(Supplied data begins)

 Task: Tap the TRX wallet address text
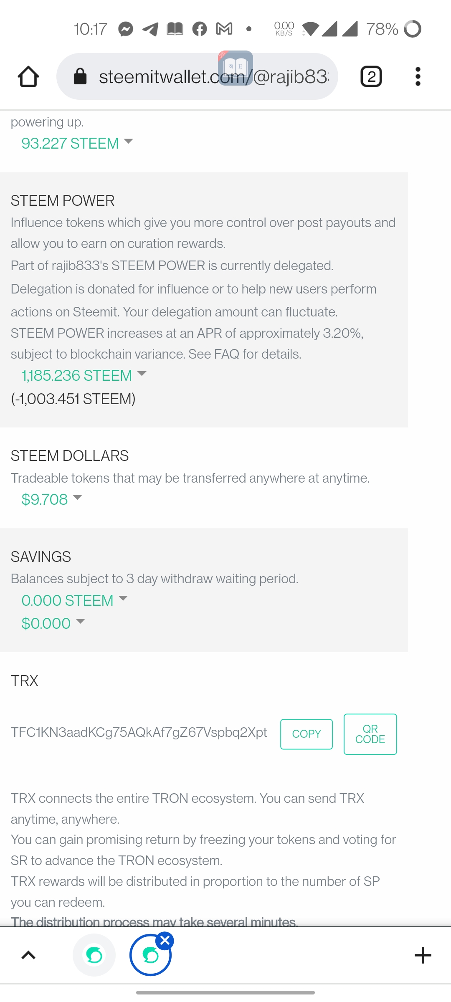tap(139, 732)
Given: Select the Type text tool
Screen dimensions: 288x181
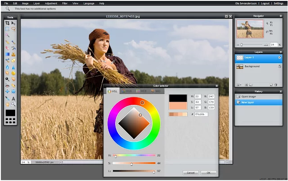Looking at the screenshot, I should 13,98.
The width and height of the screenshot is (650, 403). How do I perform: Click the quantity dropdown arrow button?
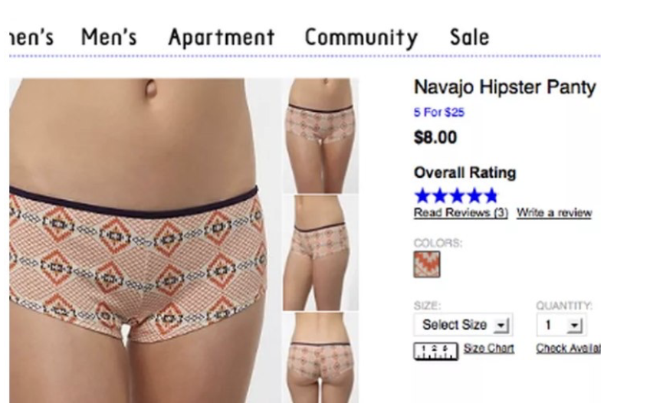574,326
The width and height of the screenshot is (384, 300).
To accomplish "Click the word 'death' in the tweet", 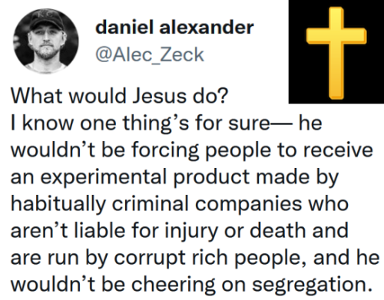I will pos(278,230).
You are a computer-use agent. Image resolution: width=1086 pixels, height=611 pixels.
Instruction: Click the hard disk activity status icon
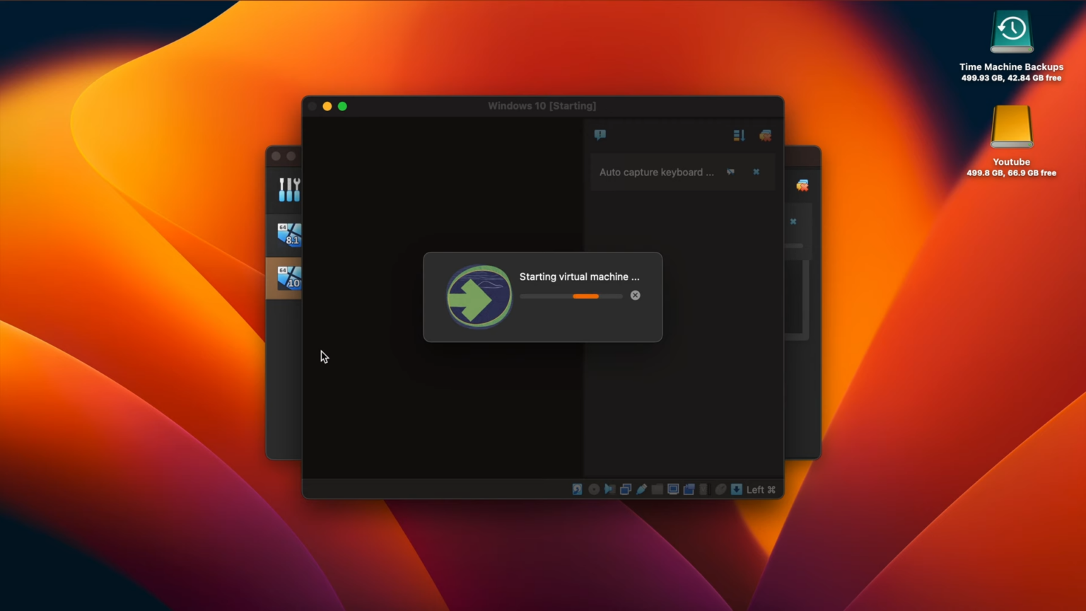click(578, 489)
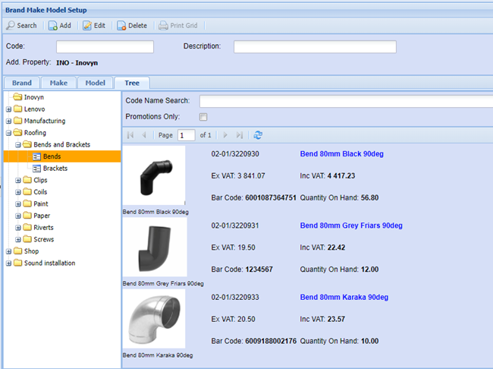Expand the Sound installation folder
Viewport: 493px width, 369px height.
click(x=8, y=263)
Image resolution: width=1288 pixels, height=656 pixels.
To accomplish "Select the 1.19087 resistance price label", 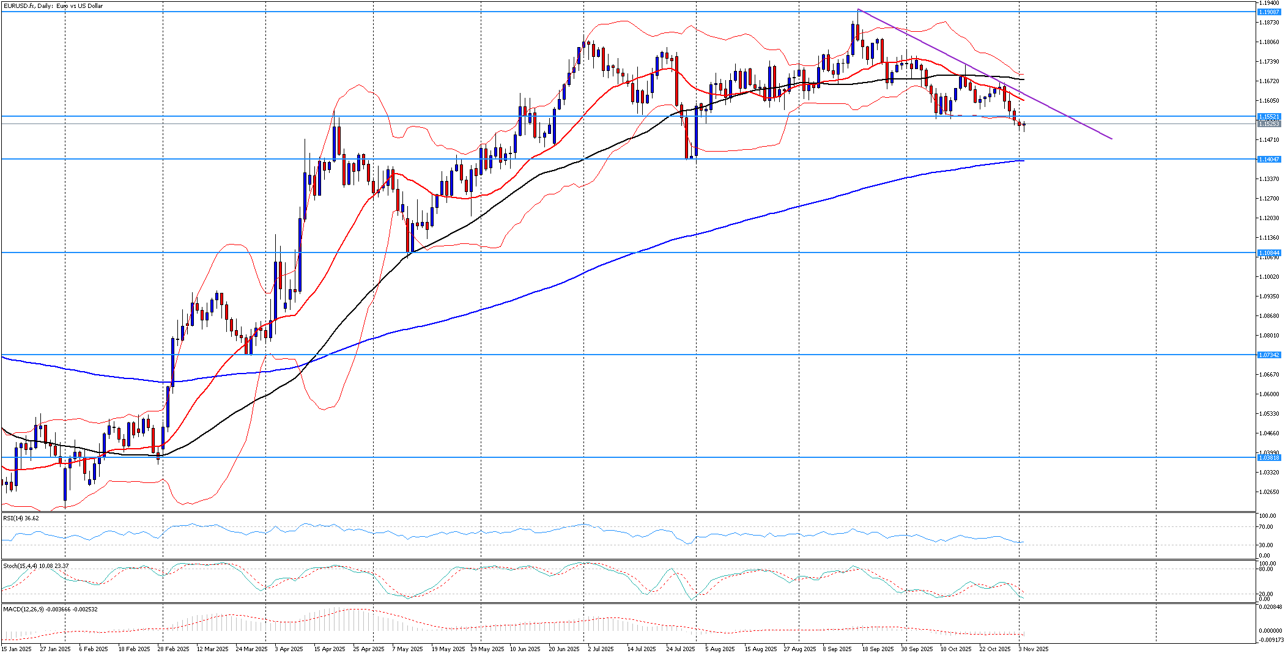I will coord(1268,12).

(Supplied data ends)

■ What needs to be done
List all lines in the material containing the string "resolution".

■ Result of the exercise
You are a computer-use agent. Image resolution: width=1086 pixels, height=611 pixels.
Image resolution: width=1288 pixels, height=656 pixels.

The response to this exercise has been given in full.